PROBLEM TO SOLVE:
From the records below, copy out exactly the lines from the one containing "Glossary (185, 2491)" to the one containing "Press (250, 2447)", both included. Add nothing else.

^^^^

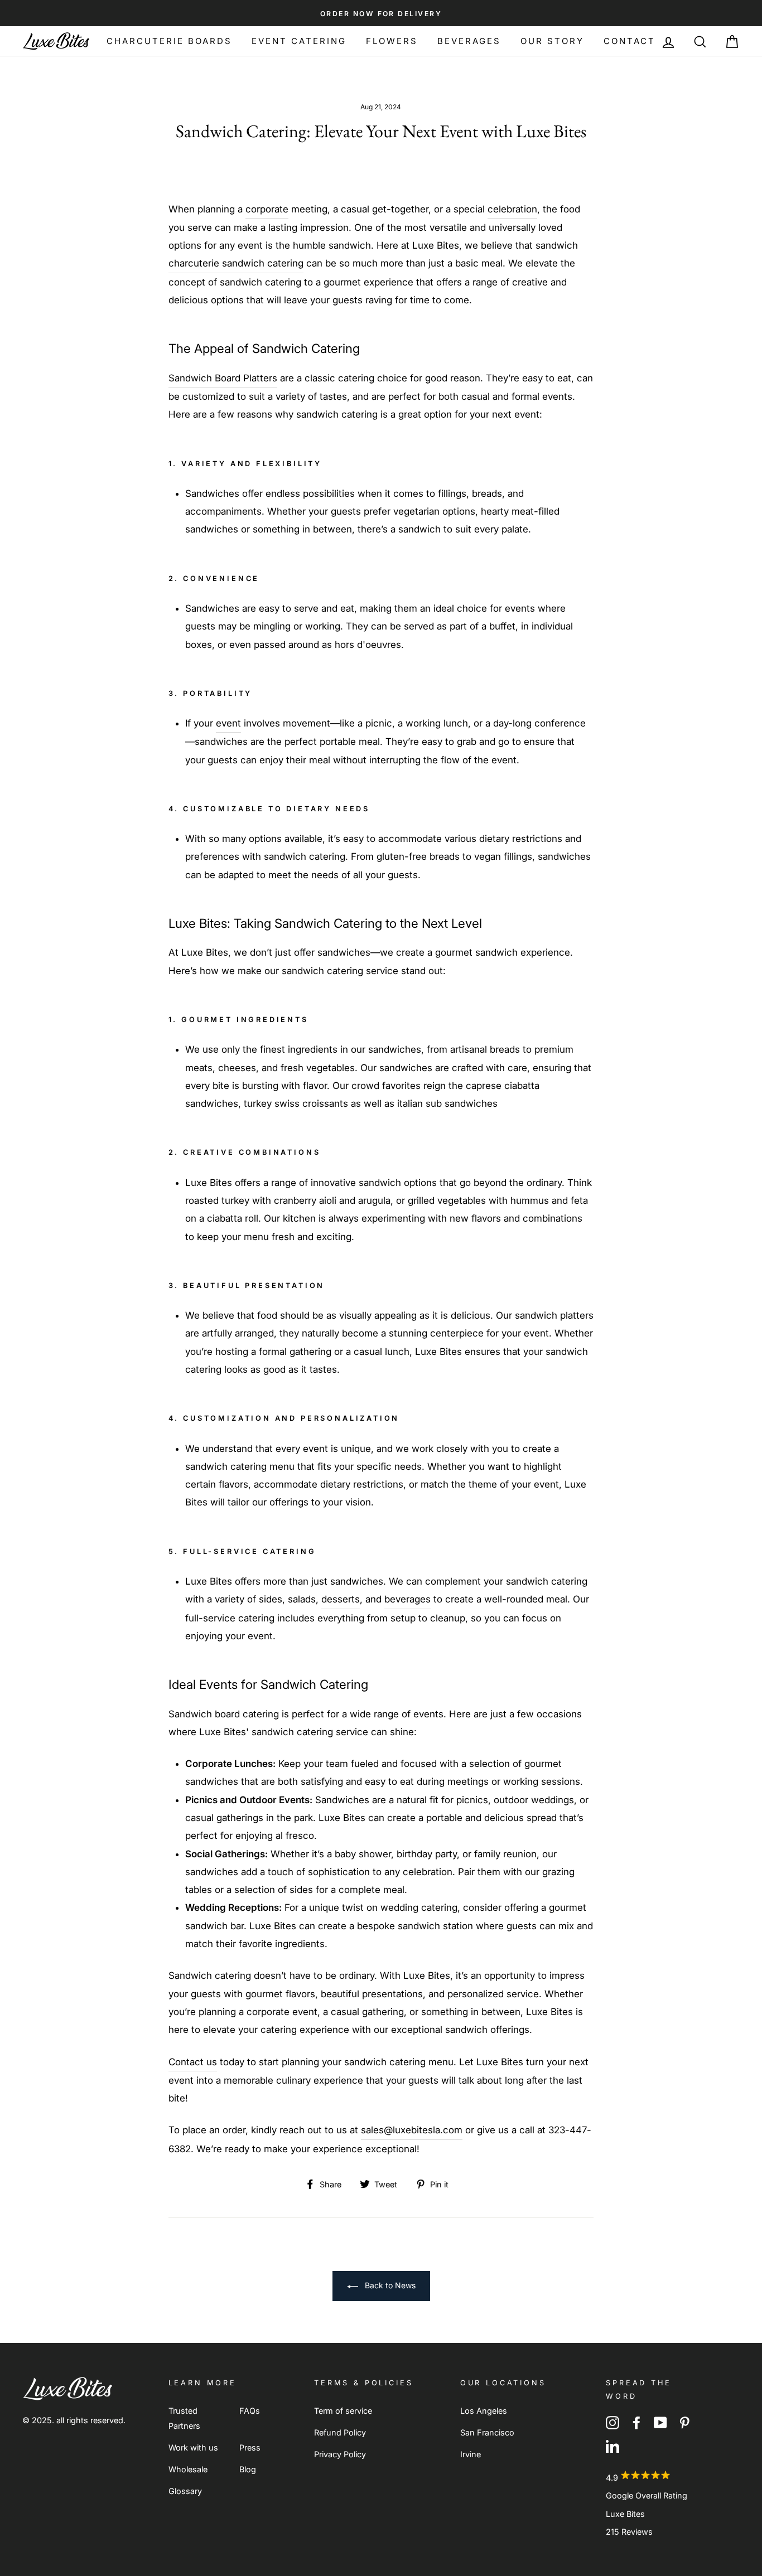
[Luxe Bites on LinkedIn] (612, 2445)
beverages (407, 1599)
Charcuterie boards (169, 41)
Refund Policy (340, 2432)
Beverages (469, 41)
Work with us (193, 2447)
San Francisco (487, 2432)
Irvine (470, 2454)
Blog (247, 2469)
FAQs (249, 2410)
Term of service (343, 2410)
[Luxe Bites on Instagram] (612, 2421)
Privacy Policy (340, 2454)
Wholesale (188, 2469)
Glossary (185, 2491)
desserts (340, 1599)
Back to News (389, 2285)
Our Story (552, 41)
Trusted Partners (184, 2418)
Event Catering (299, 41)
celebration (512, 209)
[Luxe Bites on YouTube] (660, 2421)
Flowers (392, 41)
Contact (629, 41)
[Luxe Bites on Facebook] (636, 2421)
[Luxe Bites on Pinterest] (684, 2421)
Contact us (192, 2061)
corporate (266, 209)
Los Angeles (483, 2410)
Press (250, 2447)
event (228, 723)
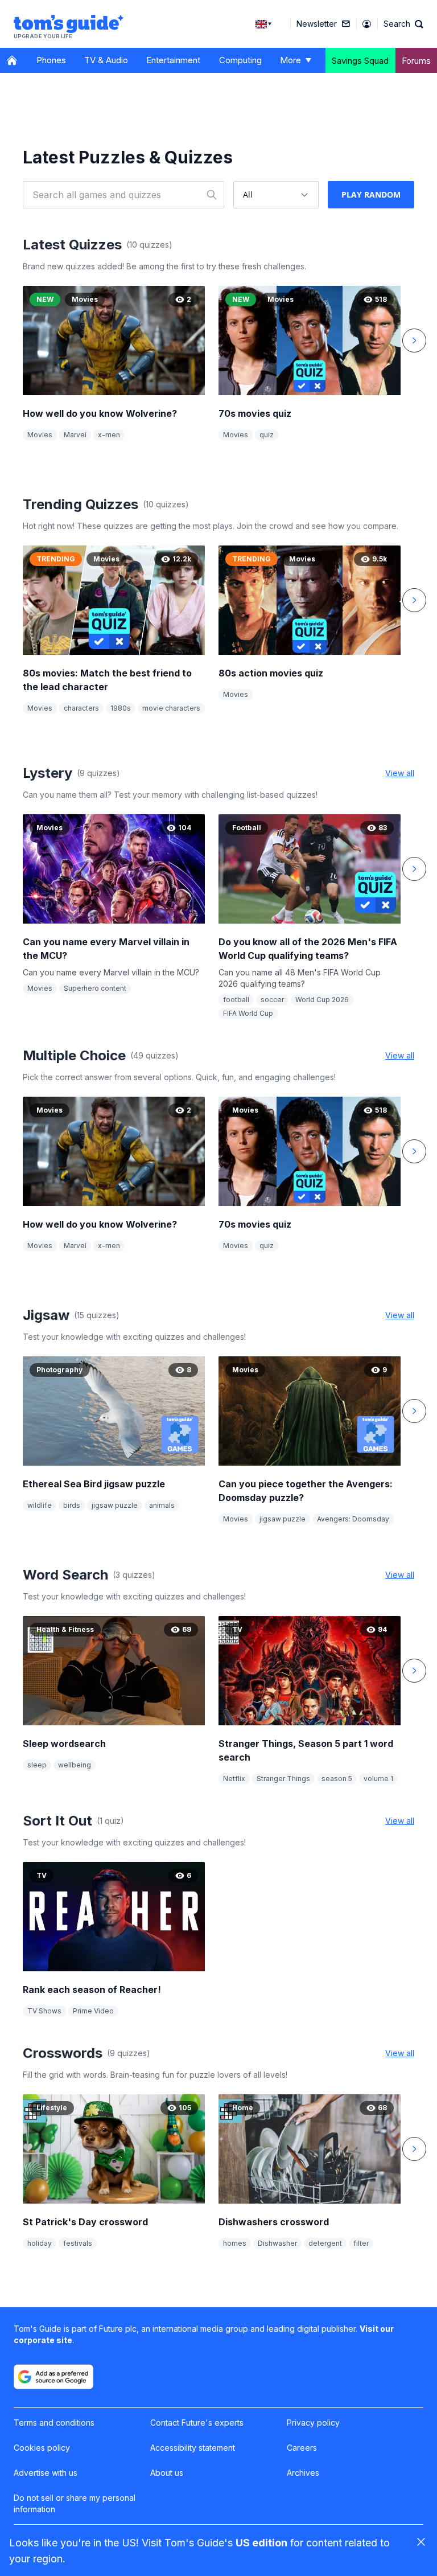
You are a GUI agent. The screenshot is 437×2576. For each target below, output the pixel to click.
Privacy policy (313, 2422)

^^^^

REPLY TO THE TASK:
Glossary (185, 2491)
desserts (340, 1599)
Back to News (389, 2285)
Our Story (552, 41)
Trusted Partners (184, 2418)
Event Catering (299, 41)
celebration (512, 209)
[Luxe Bites on YouTube] (660, 2421)
Flowers (392, 41)
Contact (629, 41)
[Luxe Bites on Facebook] (636, 2421)
[Luxe Bites on Pinterest] (684, 2421)
Contact us (192, 2061)
corporate (266, 209)
Los Angeles (483, 2410)
Press (250, 2447)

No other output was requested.